ARF GTPase-activating protein GIT2 is an enzyme that in humans is encoded by the GIT2 gene.

Function 

This gene encodes a member of the GIT protein family. GIT proteins interact with G protein-coupled receptor kinases and possess ADP-ribosylation factor (ARF) GTPase-activating protein (GAP) activity. This gene undergoes extensive alternative splicing; although ten transcript variants have been described, the full length sequence has been determined for only four variants. The various isoforms have functional differences, with respect to ARF GAP activity and to G protein-coupled receptor kinase 2 binding.

Model organisms 
	

Model organisms have been used in the study of GIT2 function. A conditional knockout mouse line, called Git2Gt(XG510)Byg was generated as part of the International Knockout Mouse Consortium program — a high-throughput mutagenesis project to generate and distribute animal models of disease to interested scientists — at the Wellcome Trust Sanger Institute.

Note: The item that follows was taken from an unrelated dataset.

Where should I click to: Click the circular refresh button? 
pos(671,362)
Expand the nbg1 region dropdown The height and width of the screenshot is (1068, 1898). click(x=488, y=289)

Male and female animals underwent a standardized phenotypic screen to determine the effects of deletion.  Mice lacking Git2 had no significant defects in viability or fertility, so further tests were carried out and four significant phenotypes were reported:

 Mutant mice had differences in their clinical blood chemistry compared to wildtype control mice.
 Mutant male mice had a decrease in white blood cell count.
 An increased thickness in hippocampus was observed.
 Mutant female mice were slower to respond to heat when placed on a hotplate.

Interactions 

GIT2 has been shown to interact with GIT1.